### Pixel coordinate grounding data

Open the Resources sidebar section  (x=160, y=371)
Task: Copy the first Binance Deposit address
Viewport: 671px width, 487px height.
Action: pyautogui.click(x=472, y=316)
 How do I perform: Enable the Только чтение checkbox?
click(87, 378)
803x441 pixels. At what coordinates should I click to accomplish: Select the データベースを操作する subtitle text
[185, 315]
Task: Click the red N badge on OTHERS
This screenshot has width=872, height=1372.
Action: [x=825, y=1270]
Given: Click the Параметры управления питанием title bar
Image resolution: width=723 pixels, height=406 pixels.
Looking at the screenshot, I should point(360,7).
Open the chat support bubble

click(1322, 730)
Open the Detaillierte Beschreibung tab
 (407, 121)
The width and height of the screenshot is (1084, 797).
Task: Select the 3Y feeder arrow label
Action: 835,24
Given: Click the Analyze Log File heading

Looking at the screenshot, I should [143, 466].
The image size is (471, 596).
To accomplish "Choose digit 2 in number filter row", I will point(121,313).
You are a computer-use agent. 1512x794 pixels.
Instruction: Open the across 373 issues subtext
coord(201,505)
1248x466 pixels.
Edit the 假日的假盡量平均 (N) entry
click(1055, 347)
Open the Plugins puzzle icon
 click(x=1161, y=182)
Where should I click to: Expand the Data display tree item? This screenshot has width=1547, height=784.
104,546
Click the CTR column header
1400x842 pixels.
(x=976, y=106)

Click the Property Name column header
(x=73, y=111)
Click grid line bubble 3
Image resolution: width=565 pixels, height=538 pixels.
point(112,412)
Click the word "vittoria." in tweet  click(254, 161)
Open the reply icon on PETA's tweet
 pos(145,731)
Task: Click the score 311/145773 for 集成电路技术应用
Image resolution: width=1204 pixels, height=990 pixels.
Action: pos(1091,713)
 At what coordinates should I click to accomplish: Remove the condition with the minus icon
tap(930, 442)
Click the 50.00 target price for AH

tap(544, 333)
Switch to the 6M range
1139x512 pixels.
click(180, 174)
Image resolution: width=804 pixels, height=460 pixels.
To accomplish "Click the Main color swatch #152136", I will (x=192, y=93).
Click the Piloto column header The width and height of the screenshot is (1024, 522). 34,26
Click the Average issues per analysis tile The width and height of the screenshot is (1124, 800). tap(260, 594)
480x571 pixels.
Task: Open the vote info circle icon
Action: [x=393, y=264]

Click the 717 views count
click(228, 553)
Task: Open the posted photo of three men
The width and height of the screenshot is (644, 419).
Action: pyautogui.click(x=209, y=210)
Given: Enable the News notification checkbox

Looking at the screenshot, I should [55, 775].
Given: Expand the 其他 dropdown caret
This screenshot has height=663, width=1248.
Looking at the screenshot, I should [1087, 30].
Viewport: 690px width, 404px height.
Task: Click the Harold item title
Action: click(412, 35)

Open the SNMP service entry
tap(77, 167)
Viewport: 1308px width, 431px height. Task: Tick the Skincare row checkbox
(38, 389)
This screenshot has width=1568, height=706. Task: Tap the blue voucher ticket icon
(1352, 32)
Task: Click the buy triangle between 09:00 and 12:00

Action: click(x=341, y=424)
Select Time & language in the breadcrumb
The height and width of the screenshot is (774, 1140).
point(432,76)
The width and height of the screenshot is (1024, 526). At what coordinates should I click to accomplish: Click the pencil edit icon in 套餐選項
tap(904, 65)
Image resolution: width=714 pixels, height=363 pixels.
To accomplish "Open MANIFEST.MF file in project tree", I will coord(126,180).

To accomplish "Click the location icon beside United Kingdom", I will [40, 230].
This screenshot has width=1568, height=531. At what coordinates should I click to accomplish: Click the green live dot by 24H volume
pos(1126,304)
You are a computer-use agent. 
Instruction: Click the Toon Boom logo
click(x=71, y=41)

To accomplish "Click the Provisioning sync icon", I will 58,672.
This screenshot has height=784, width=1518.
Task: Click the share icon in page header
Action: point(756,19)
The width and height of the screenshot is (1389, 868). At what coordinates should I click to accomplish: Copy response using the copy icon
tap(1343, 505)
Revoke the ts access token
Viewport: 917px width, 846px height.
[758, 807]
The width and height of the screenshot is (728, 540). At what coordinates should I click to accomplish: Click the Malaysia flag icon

### ASSIGNED TASK
Return the data above in full. Keep every line exactly as it is.

### OUTPUT FOR THIS TASK
Open the Resources sidebar section  (x=160, y=371)
Task: Copy the first Binance Deposit address
Viewport: 671px width, 487px height.
Action: pyautogui.click(x=472, y=316)
 How do I perform: Enable the Только чтение checkbox?
click(87, 378)
803x441 pixels. At what coordinates should I click to accomplish: Select the データベースを操作する subtitle text
[185, 315]
Task: Click the red N badge on OTHERS
This screenshot has width=872, height=1372.
Action: [x=825, y=1270]
Given: Click the Параметры управления питанием title bar
Image resolution: width=723 pixels, height=406 pixels.
Looking at the screenshot, I should point(360,7).
Open the chat support bubble

click(1322, 730)
Open the Detaillierte Beschreibung tab
 (407, 121)
The width and height of the screenshot is (1084, 797).
Task: Select the 3Y feeder arrow label
Action: 835,24
Given: Click the Analyze Log File heading

Looking at the screenshot, I should [143, 466].
The image size is (471, 596).
To accomplish "Choose digit 2 in number filter row", I will point(121,313).
You are a computer-use agent. 1512x794 pixels.
Instruction: Open the across 373 issues subtext
coord(201,505)
1248x466 pixels.
Edit the 假日的假盡量平均 (N) entry
click(1055, 347)
Open the Plugins puzzle icon
 click(x=1161, y=182)
Where should I click to: Expand the Data display tree item? This screenshot has width=1547, height=784.
104,546
Click the CTR column header
1400x842 pixels.
(x=976, y=106)

Click the Property Name column header
(x=73, y=111)
Click grid line bubble 3
Image resolution: width=565 pixels, height=538 pixels.
point(112,412)
Click the word "vittoria." in tweet  click(254, 161)
Open the reply icon on PETA's tweet
 pos(145,731)
Task: Click the score 311/145773 for 集成电路技术应用
Image resolution: width=1204 pixels, height=990 pixels.
Action: pos(1091,713)
 At what coordinates should I click to accomplish: Remove the condition with the minus icon
tap(930, 442)
Click the 50.00 target price for AH

tap(544, 333)
Switch to the 6M range
1139x512 pixels.
click(180, 174)
Image resolution: width=804 pixels, height=460 pixels.
To accomplish "Click the Main color swatch #152136", I will (x=192, y=93).
Click the Piloto column header The width and height of the screenshot is (1024, 522). 34,26
Click the Average issues per analysis tile The width and height of the screenshot is (1124, 800). tap(260, 594)
480x571 pixels.
Task: Open the vote info circle icon
Action: [x=393, y=264]

Click the 717 views count
click(228, 553)
Task: Open the posted photo of three men
The width and height of the screenshot is (644, 419).
Action: pyautogui.click(x=209, y=210)
Given: Enable the News notification checkbox

Looking at the screenshot, I should [55, 775].
Given: Expand the 其他 dropdown caret
This screenshot has height=663, width=1248.
Looking at the screenshot, I should [1087, 30].
Viewport: 690px width, 404px height.
Task: Click the Harold item title
Action: click(412, 35)

Open the SNMP service entry
tap(77, 167)
Viewport: 1308px width, 431px height. Task: Tick the Skincare row checkbox
(38, 389)
This screenshot has width=1568, height=706. Task: Tap the blue voucher ticket icon
(1352, 32)
Task: Click the buy triangle between 09:00 and 12:00

Action: click(x=341, y=424)
Select Time & language in the breadcrumb
The height and width of the screenshot is (774, 1140).
point(432,76)
The width and height of the screenshot is (1024, 526). At what coordinates should I click to accomplish: Click the pencil edit icon in 套餐選項
tap(904, 65)
Image resolution: width=714 pixels, height=363 pixels.
To accomplish "Open MANIFEST.MF file in project tree", I will coord(126,180).

To accomplish "Click the location icon beside United Kingdom", I will [40, 230].
This screenshot has width=1568, height=531. At what coordinates should I click to accomplish: Click the green live dot by 24H volume
pos(1126,304)
You are a computer-use agent. 
Instruction: Click the Toon Boom logo
click(x=71, y=41)

To accomplish "Click the Provisioning sync icon", I will 58,672.
This screenshot has height=784, width=1518.
Task: Click the share icon in page header
Action: point(756,19)
The width and height of the screenshot is (1389, 868). At what coordinates should I click to accomplish: Copy response using the copy icon
tap(1343, 505)
Revoke the ts access token
Viewport: 917px width, 846px height.
[758, 807]
The width and height of the screenshot is (728, 540). At what coordinates should I click to accomplish: Click the Malaysia flag icon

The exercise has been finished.